In just my lifetime, since the early 1960s, I have witnessed multiple crises that have challenged our great city: in 1968 the assassination of both New York Sen. Robert Kennedy and Martin Luther King Jr. in the same year that student protestors at Columbia University shocked the country by taking over school buildings; the fiscal crisis and rampant crime of the 1970s, epitomized by famous movies such as “Death Wish;" the crack epidemic and racist violence in Howard Beach in the 1980s; the first World Trade Center bombing and the Crown Heights riot in the 1990s; 9/11 and the Great Recession in the aughts; Hurricane Sandy, widening inequality and the tragic ascendancy of New York’s least favorite billionaire to the White House in the teens. Through it all, New York City has persevered. Abandonment, arson and blight have been supplanted by waves of new immigrants and the innovation and rebuilding that was needed to get New York back on track.
And in the first year of this new decade, New York is now very slowly emerging from our greatest challenges ever: a twin health and economic crisis with an overlay of frequent clashes between protesters and police over criminal justice reforms and the widening inequality that the COVID-19 crisis has exposed in an even harsher light.
These past six months have felt like a collective nightmare that we cannot just shrug off and move on — this multiple cascading of crises has brought our city to its proverbial knees: almost half a million New Yorkers have fled the city, the unemployment rate hovers at a mind-boggling 20 percent, small businesses and retailers are shuttering for good, the crime rate is shooting up for the first time in two decades and hundreds of thousands of our neighbors are facing eviction and food shortages that were unimaginable just a year ago.

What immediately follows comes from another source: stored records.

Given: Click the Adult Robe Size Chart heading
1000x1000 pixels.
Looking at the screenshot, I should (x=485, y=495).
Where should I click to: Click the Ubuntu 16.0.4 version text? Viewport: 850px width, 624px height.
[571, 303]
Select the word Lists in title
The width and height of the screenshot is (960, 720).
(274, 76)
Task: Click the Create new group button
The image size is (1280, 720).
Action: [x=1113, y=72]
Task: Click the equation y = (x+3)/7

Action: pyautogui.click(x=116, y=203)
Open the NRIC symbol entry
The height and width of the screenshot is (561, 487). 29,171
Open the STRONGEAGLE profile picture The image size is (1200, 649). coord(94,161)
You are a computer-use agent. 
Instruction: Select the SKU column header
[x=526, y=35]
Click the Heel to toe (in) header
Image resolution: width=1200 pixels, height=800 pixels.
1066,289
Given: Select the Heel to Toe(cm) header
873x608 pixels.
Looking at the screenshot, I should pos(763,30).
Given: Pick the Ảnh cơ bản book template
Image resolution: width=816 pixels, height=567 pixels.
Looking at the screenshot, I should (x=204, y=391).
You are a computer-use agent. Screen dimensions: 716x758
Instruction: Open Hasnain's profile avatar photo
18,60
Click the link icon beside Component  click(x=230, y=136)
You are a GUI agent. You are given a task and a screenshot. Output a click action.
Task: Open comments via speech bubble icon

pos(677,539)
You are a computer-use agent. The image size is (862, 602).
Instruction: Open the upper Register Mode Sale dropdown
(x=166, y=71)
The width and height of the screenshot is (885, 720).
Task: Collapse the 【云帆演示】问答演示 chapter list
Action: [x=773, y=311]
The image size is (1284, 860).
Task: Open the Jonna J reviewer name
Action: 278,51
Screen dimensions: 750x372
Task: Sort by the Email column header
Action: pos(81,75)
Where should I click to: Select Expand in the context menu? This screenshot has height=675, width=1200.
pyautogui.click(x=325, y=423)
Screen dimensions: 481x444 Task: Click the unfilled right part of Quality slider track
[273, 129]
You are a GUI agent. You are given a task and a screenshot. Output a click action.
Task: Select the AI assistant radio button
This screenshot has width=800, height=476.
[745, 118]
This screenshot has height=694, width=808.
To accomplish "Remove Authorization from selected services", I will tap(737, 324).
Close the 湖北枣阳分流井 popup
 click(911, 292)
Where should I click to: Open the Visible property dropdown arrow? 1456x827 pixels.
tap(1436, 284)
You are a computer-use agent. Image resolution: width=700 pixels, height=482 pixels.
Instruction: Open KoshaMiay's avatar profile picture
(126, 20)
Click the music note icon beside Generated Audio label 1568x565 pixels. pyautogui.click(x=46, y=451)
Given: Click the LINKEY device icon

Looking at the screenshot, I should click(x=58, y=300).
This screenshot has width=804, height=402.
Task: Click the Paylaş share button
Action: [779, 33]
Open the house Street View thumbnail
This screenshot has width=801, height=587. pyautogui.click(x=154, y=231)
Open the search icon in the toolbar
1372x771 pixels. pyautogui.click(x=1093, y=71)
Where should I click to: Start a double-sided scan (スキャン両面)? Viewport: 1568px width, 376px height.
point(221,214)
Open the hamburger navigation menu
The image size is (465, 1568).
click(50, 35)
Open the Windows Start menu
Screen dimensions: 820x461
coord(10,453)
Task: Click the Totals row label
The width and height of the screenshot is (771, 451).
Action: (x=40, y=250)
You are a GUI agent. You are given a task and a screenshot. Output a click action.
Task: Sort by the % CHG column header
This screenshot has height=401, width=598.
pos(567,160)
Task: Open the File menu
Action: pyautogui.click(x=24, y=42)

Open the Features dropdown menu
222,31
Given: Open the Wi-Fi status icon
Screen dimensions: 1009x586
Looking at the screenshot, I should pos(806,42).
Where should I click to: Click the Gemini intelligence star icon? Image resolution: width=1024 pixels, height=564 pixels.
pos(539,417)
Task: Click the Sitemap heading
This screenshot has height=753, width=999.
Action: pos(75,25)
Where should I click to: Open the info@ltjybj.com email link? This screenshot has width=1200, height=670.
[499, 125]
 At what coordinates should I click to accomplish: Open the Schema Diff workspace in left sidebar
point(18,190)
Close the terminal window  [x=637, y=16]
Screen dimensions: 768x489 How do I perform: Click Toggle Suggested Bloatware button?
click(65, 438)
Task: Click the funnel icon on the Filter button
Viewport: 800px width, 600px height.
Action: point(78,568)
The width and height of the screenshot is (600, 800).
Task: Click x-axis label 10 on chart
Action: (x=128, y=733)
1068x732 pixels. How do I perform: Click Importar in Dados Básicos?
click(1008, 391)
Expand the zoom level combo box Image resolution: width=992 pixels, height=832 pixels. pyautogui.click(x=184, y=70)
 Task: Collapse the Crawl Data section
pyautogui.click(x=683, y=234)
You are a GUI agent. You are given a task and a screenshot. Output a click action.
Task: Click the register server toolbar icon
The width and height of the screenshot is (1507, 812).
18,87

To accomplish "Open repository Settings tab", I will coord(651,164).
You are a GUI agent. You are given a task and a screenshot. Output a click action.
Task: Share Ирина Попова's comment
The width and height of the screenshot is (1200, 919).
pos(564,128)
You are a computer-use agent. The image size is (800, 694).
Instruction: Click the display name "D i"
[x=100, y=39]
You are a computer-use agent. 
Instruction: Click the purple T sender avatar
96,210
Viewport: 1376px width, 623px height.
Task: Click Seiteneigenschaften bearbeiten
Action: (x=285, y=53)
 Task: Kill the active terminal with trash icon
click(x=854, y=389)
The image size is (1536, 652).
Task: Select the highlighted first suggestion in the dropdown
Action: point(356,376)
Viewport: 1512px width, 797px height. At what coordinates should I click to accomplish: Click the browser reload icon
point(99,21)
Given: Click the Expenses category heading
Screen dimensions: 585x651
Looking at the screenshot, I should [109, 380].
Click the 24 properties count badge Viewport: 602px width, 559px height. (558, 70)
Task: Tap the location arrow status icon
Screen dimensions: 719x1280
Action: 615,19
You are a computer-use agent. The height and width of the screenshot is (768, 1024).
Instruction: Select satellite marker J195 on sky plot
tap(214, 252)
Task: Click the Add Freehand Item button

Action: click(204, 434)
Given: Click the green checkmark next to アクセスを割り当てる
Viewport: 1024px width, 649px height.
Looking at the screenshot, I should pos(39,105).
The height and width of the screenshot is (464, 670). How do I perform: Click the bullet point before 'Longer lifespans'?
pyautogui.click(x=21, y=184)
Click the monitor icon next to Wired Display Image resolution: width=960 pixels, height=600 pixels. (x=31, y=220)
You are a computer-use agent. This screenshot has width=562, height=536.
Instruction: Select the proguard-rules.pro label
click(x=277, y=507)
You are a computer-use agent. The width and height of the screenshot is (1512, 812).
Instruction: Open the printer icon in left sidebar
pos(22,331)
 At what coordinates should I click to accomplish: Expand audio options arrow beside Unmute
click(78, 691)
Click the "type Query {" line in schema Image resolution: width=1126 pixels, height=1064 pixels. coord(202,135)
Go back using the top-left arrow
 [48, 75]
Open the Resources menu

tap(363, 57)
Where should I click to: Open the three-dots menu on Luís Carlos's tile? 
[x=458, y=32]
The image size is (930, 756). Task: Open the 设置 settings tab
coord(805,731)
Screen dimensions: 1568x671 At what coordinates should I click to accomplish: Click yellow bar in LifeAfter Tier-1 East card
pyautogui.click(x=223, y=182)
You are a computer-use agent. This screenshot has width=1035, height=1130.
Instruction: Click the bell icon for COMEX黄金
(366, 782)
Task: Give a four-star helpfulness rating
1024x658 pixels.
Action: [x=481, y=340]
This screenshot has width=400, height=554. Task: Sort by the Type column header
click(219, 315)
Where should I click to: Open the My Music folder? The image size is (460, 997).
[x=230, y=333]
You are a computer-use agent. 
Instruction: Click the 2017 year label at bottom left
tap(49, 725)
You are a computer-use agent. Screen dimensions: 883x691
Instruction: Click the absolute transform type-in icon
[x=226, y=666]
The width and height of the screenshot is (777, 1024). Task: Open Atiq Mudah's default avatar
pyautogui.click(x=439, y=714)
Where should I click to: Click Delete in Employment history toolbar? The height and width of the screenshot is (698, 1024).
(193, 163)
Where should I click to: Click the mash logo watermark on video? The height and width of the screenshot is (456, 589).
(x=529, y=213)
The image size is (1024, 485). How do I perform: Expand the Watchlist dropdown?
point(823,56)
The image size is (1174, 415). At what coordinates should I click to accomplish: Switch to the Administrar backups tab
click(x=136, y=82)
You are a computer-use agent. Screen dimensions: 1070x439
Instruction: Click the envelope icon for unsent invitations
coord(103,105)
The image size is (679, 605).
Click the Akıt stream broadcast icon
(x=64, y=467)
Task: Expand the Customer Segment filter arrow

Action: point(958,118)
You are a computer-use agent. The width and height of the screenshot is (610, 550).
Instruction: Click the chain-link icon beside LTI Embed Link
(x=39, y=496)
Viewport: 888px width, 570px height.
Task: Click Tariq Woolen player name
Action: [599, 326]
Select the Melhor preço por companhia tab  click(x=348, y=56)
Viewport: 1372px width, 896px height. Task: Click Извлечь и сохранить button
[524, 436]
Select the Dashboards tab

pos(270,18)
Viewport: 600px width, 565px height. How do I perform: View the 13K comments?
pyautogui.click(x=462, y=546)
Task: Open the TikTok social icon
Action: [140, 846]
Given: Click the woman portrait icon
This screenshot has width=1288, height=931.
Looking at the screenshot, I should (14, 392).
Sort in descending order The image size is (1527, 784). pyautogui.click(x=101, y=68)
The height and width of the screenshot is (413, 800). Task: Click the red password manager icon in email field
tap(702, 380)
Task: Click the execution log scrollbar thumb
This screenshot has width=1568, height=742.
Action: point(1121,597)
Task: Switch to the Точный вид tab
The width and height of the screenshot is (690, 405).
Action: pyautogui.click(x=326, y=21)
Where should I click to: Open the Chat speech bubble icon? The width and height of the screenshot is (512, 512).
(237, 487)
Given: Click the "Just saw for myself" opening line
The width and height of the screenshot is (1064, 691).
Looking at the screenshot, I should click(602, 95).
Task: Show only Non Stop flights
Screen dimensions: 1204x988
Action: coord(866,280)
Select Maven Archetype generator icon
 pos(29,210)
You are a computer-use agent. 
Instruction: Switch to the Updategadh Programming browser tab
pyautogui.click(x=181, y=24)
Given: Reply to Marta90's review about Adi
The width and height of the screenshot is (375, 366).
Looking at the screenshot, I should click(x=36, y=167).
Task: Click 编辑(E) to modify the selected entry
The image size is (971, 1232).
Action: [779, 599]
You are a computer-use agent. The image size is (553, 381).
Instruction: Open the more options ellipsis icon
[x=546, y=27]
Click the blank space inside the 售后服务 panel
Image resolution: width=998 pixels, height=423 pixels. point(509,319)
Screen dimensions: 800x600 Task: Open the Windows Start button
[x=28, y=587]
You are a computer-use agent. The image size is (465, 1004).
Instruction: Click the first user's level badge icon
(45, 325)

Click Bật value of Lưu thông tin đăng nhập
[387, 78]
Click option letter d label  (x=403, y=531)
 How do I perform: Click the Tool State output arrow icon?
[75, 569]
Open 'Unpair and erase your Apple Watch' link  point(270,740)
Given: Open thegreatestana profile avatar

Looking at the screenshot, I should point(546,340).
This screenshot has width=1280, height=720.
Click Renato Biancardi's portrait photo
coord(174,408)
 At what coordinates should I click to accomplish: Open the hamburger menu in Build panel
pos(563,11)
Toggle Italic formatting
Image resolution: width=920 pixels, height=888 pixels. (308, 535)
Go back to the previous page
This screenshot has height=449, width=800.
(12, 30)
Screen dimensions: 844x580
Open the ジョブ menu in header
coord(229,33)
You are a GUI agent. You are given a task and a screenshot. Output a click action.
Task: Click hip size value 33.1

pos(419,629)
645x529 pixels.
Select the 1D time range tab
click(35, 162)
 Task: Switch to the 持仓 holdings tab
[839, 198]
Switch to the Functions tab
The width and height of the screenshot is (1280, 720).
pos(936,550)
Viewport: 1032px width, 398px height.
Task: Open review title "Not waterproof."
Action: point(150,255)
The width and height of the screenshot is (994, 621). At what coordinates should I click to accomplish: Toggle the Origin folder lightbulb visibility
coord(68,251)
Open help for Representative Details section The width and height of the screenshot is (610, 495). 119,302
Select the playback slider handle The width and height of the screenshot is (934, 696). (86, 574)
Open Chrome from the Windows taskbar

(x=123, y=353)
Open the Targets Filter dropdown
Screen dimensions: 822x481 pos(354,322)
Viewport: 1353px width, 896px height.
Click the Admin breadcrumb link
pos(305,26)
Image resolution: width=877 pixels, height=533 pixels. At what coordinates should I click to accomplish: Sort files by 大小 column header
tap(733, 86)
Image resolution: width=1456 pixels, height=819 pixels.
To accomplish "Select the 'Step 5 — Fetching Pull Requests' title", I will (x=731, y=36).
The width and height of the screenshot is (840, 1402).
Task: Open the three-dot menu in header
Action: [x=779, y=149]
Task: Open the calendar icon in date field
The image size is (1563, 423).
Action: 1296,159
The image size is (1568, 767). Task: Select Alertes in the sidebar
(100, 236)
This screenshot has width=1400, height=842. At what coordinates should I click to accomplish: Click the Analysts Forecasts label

This is an extremely deep hole to climb out of, so where do we start? Who will rise up, as the New York Times lamented last week, to be the ultimate civic cheerleader like former Mayor Ed Koch and the shrewd uniter of labor and business like former Gov. Hugh Carey in another crisis-ridden era?
We must think strategically in the short-term and medium-term to douse these multiple bonfires. (As famous economist John Maynard Keynes famously said about focusing long-term: “In the long run, we’re all dead.”)
First and foremost, we must continue to tamp down the COVID-19 crisis in our city through the scientific mitigation measures that are working: mandatory mask wearing, extreme social distancing, limiting of crowds in indoor spaces, widespread testing and tracing and vigilant hand-washing and hygiene. If these containment measures prolong our economic challenges for the next few months, it is the steep price we have to pay to right the ship of state for the next decade. As the governor reminds us each day, we can’t let our guard down – lest we become Florida or Texas or other hotspots in this country that re-opened way too quickly.
Also in the short term, we must prove that public education can be executed well, despite the challenges we face this fall and winter. Right now, City Hall has divergent views from the teachers and principals unions. This will not lead to the smooth, synchronous rollout of the new school year that will be essential. I’m a big believer that outdoor learning, at least for middle school and high school students, will be a necessary ingredient to ensure that we have a relatively safe fall semester while we patiently await a vaccine in early 2021. Colleges must also be creative and erect outdoor tents and use their campuses to facilitate outdoor learning.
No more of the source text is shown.